At the end of the day it is down to Jack, risen from the dead once again, to stop the beast.

As he so eloquently puts it, if Abaddon feeds on life, he’s an “…all you can eat buffet.” After

a David and Goliath battle, Abaddon is apparently destroyed, and Jack dies once more.

 

“From out of the darkness he is come. Son of the Great Beast…

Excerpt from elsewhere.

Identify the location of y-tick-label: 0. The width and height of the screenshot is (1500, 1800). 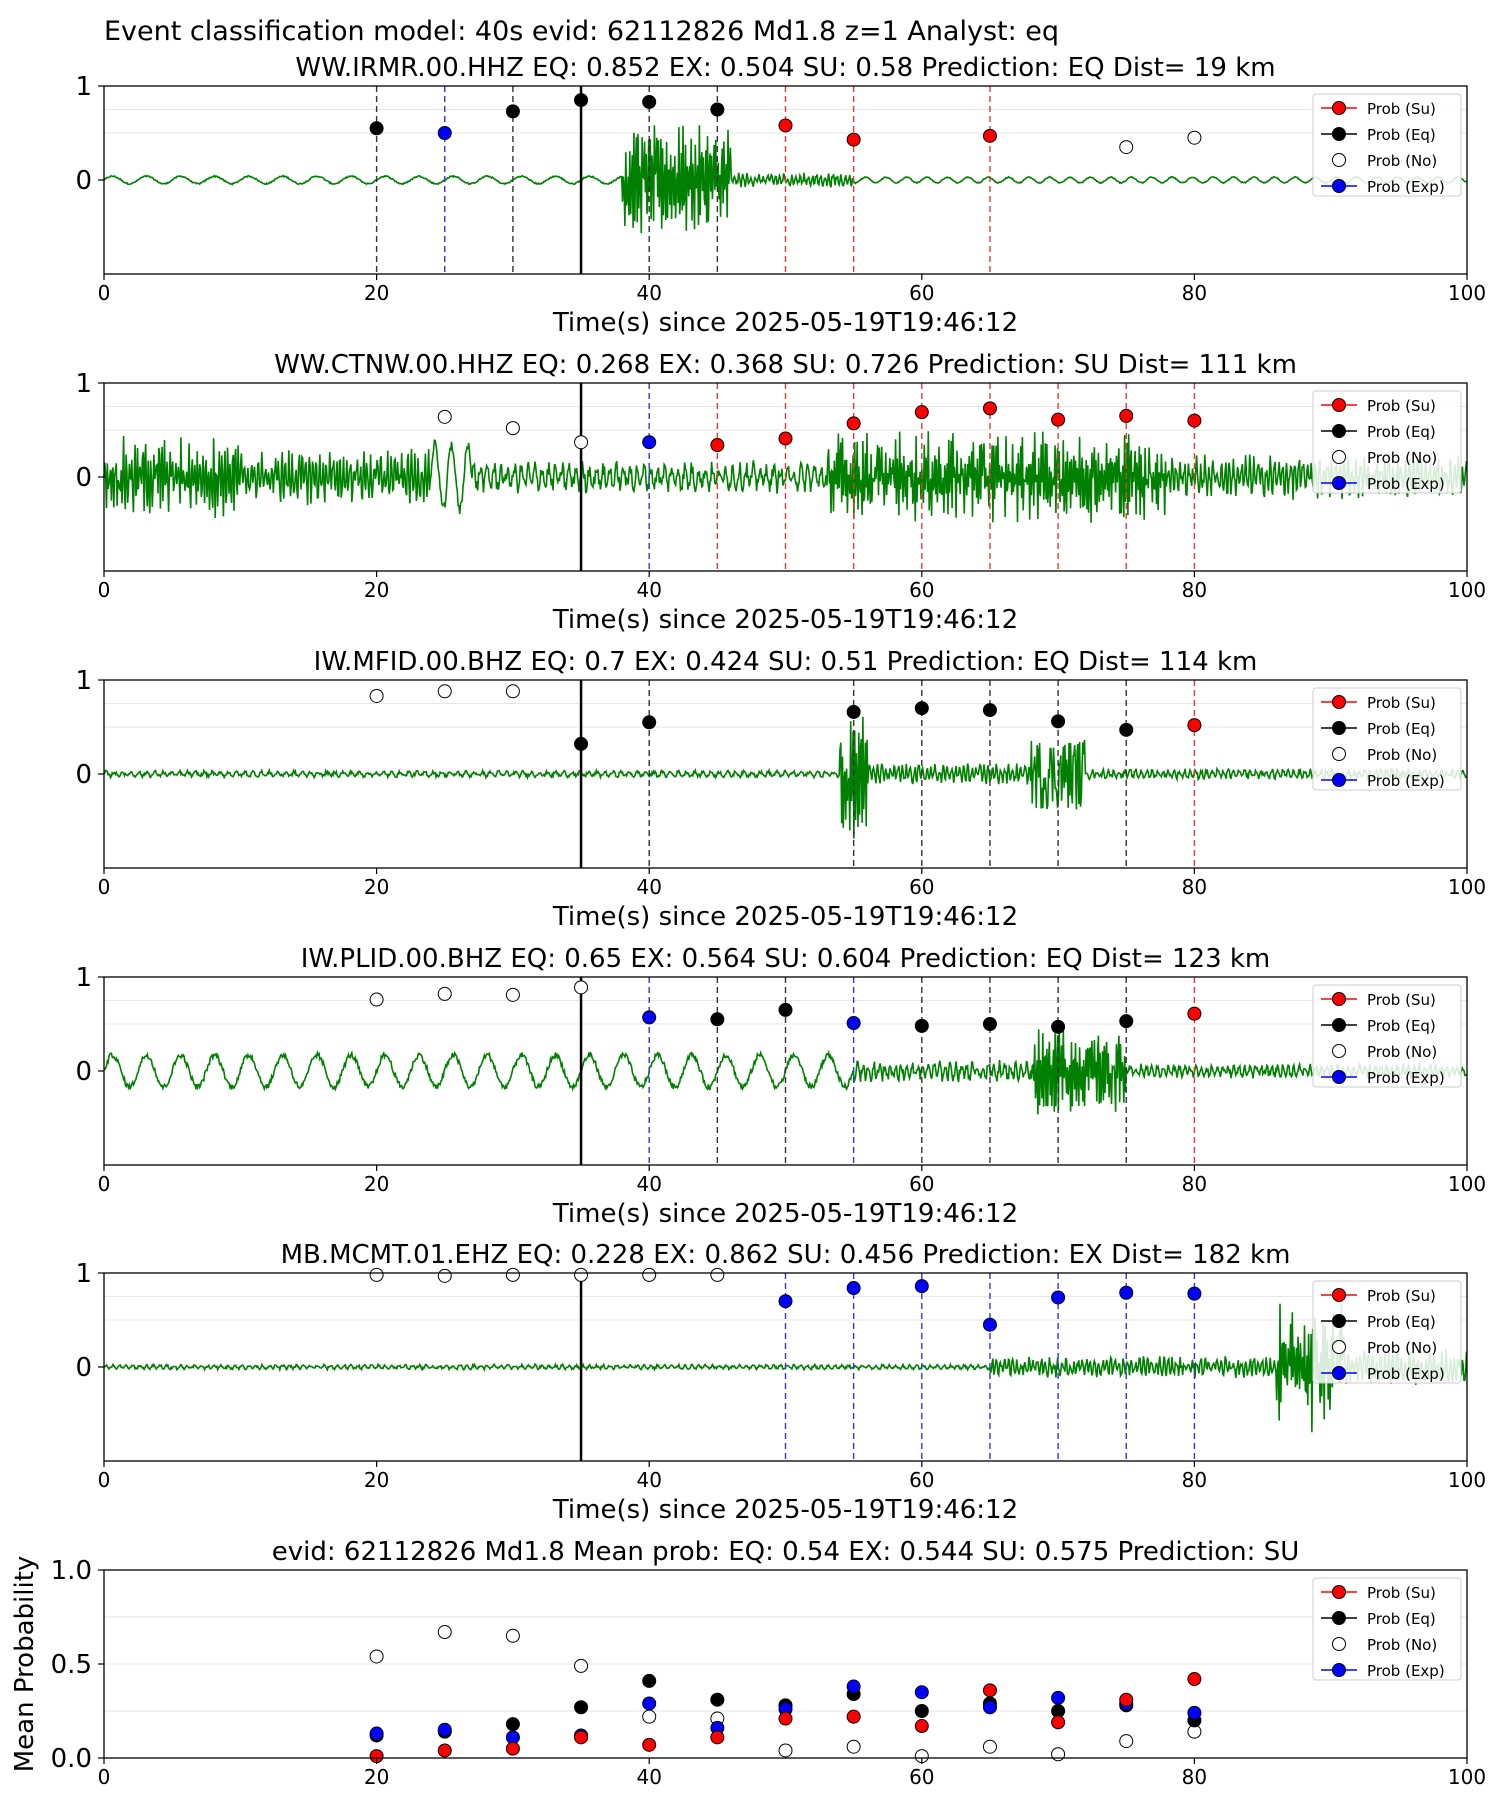
(84, 478).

All hail Abbadon, the great devourer, come to feast on life.”

 

Rather disappointingly, Abaddon’s destruction seems to prompt the use of that ever-popular science-fiction device: the reset button. Rhys lives. The apocalypse never came. UFOs over Taj Mahal? What are you talking about? Humanity lives to see another day and once again it didn’t even realise that it was in danger. Now I can understand the writers not wanting to face the problem of a world completely au fait with aliens and monsters and thus utterly divorced from our own, but the cop-out ending really grates here. We could’ve had an old fashioned D-Notice, UNIT style. The dead could have at least stayed dead – all that wonderful acting that Myles did grieving for Rhys, and then he just pops up at the end, alive and well.

 

As does Jack.

 

“I believe in him.”

 

In the writer’s defence, Chibnall does leave Jack dead a fair old while this time. Gwen sits with him for days before he wakes up with that trademark cheeky grin. Ianto and Tosh are both ecstatic when he appears (particularly the former), and even Owen cries with relief when he realises that his sin has been undone and that his victim forgives him. And then the Doctor’s hand begins to glow. We hear the grinding of the TARDIS engines. Cue Utopia.

 

On balance, End of Days is a thrilling climax to Torchwood’s first season. Chibnall writes

the episode like a series finalé, not just a season finalé. Just when you think that the stakes

cant get any higher, they do. Just when you think that these characters’ relationships cant be pushed any further, they are. Each and every member of the Torchwood cast gives their all here, particularly Barrowman, Myles and Gorman. Even the deus ex machina ending is forgivable bearing in mind that this is just a fifty-minute episode. If Torchwood can maintain this kind of quality into its second season, it could well run for as long as the series that spawned it.